Wednesday, August 10, 2011

To Texas

Tomorrow I leave for Texas. This was a trip planned prior to my father's death and something that I know he would want me to do. However, as I sit here at my mother's computer, with 3 recent photos of my father in front of me, I am reluctant to go.

Dealing with death is a funny thing. As a health care provider, I have read the stages of grieving. I know the importance of acceptance. I know the importance of not pretending it doesn't exist. As a human being and daughter, none of these things make sense to me. I went home to Rhode Island after his death and dove back into work, keeping up my house, and dinner with friends. Texas means I have none of those distractions. I will have to face his death and that pain it has left. This, I know, I am not good at.

I am hoping that my trip to Texas will be a positive one. A time to remember all the amazing things that made my father who he was. To remind me he is always with me in heart and spirit.

Monday, August 8, 2011

Hope



I love his work.

Forever Ago

It has been forever ago that I last posted. I had given up on blogging, feeling that there was nothing "exciting" worth blogging about...or reading about, for that matter. I have decided to start back up, if only to purge my thoughts, but maybe also to stay connected to those that are far from me.

A lot has happened. Where to start....

1) My new home (not exactly new any more) is Hope, Rhode Island. I love my home. Cows across the street. Lake in the back. Wonderful neighbors. And space. Lots of space.

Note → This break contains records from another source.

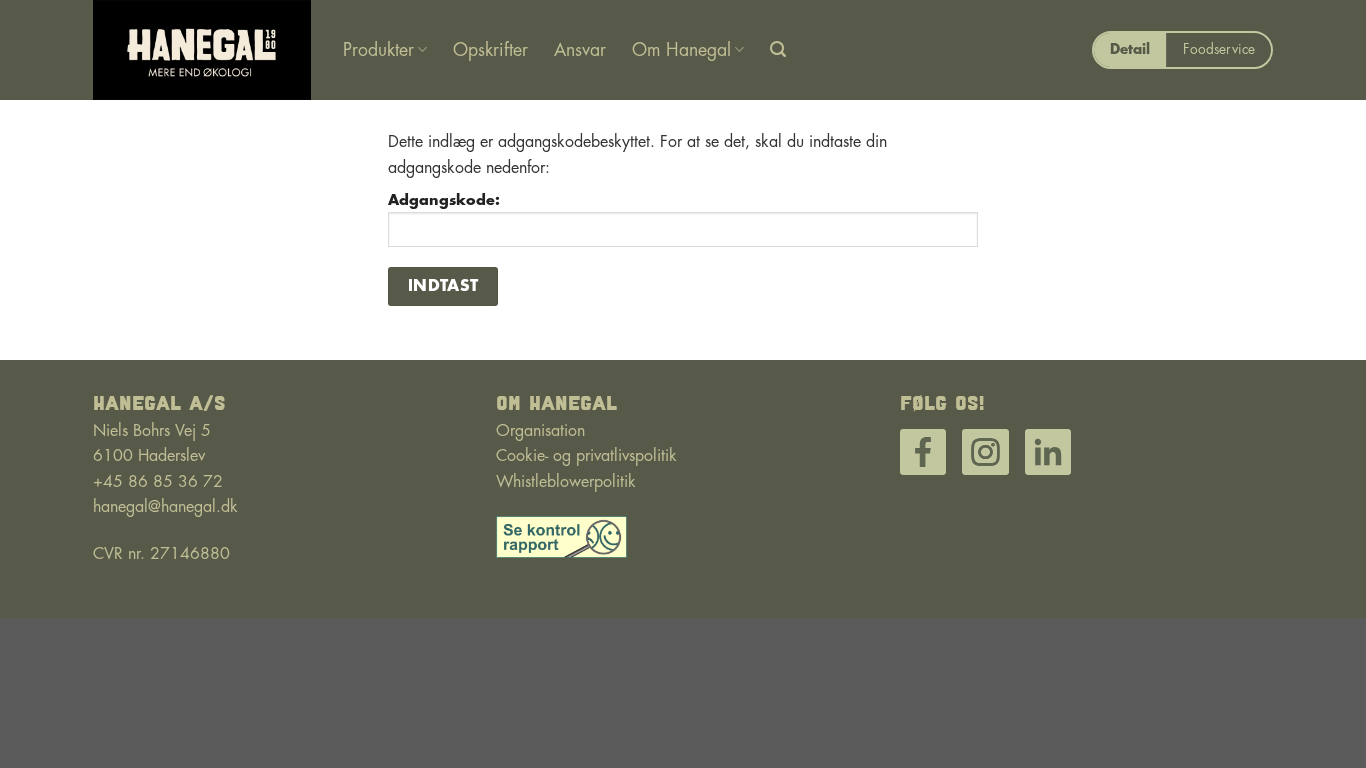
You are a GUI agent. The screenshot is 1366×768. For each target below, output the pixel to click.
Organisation (540, 431)
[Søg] (778, 49)
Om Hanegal (681, 50)
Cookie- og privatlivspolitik (586, 456)
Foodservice (1219, 49)
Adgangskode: (444, 200)
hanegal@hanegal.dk (165, 507)
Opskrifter (490, 50)
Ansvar (580, 50)
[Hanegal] (203, 50)
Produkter (378, 50)
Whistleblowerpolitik (566, 482)
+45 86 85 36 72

2) I have transitioned into a full-time midwife. The past year has been very bumpy and I was not sure I would make it, but, amazingly I did. And I feel stronger for it.

3) My father died. One day he was there, and the next he was gone. This is not something that I have completely come to grips with and something that has deeply effected me in ways that I am not even sure I am aware of yet. This is a daily struggle for me.

4) I have not been on my mat for almost a year!

A year ago I would not have believed any of these things were possible. Not a single one. I spoke with a yogi friend of mine today and just talking with her motivated me to start blogging again. If if it is only for me, maybe it will help me to be more aware, present, and reflective.

So, I am going to start practicing again. Even if it is just Surya A and B, with closing postures, I will get back to my mat.

I am going to keep up with my reading. Less TV. More books.

I am going to start journaling/writing. I was told to do this by a healer in India, and have resisted.